Private sector providers are in the early stages of exploring a variety of potentially high-growth areas of investment, including medical tourism and pharmaceutical manufacturing. According to Sri Lanka’s Export Development Board (EDB), in 2014 around 15% of patients in Sri Lanka were foreigners, primarily from nearby countries like India, Bangladesh the Maldives and the Seychelles. Given the nation’s reputation for high-quality, low-cost services, many private players are working to attract tourists in need of medical care. To this end the EDB has worked to facilitate the segment’s growth, and the 2016 budget included a proposal to regulate the growing medical tourism industry. In a speech given at the budget’s launch, Ravi Karunayake, the minister of finance, said, “Medical or health care tourism, especially our traditional medicinal practices, has the capacity to gain traction internationally.”

Another proposal in the 2016 budget called for the government to provide land and financial support for the establishment of a number of pharmaceutical zones, which would be operated by private sector firms on a public-private partnership basis. Currently, the State Pharmaceuticals Manufacturing Corporation of Sri Lanka, which was established in 1987, provides all drugs used in public sector facilities across the country and accounts for around 45-50% of all pharmaceutical manufacturing in Sri Lanka. An additional 11 private firms – including Astron Limited, Akbar Pharmaceuticals and GlaxoSmithKline, the latter of which entered the country in 2009 – make up the remainder. Despite the growing number of producers, the public sector occasionally experiences drug shortages, due primarily to complex bureaucratic procedures in the pharmaceuticals segment. In an attempt to streamline the market and attract investment, in March 2015 the government introduced the National Medicinal Regulatory Act, which favours local manufacturing. Some firms have begun to export drugs to nearby countries – the Seychelles and the Maldives primarily – which analysts have interpreted as a sign that the sector is becoming increasingly export-orientated.


Taking into account the state’s ongoing efforts to shore up service provision and ensure the cost of care remains low, the public health care sector is likely to continue improving. “The state has achieved a remarkably high level of care with very little expenditure,” Kumaresan told OBG. “It is a very impressive sector in many ways, and it appears that this attention to efficiency will continue for some time to come.” He added that the state is in the early stages of drawing up a new 10-year health care development master plan, which will likely focus on combatting NCDs, improving facilities and management practices throughout the public system, and implementing other changes in an effort to remain competitive with the growing private system.

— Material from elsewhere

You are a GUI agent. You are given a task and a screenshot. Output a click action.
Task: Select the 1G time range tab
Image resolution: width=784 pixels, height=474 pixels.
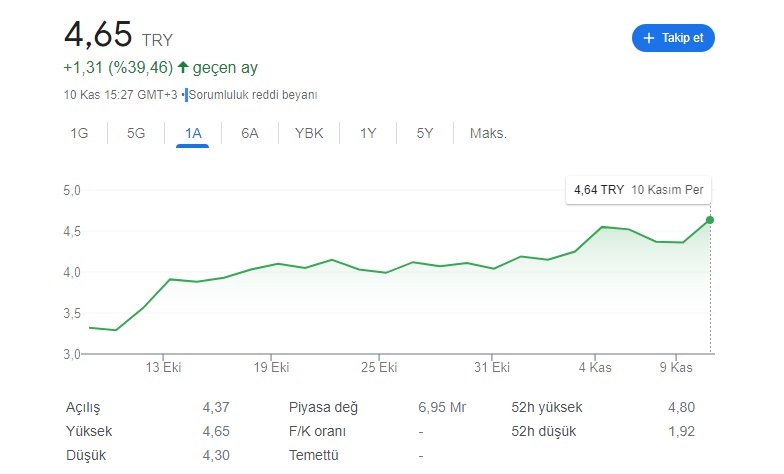point(79,134)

Meanwhile, the private sector has made big strides recently, with companies opening high-end hospitals and other specialised facilities at a rapid pace. Medical tourism also holds the potential to boost revenues considerably over the next decade, and the state’s efforts to encourage domestic pharmaceutical manufacturing bode well for private investors. According to Kumaresan, the private sector is “driving the industry forward in a range of new areas, many of which could be central concerns in only a few years.”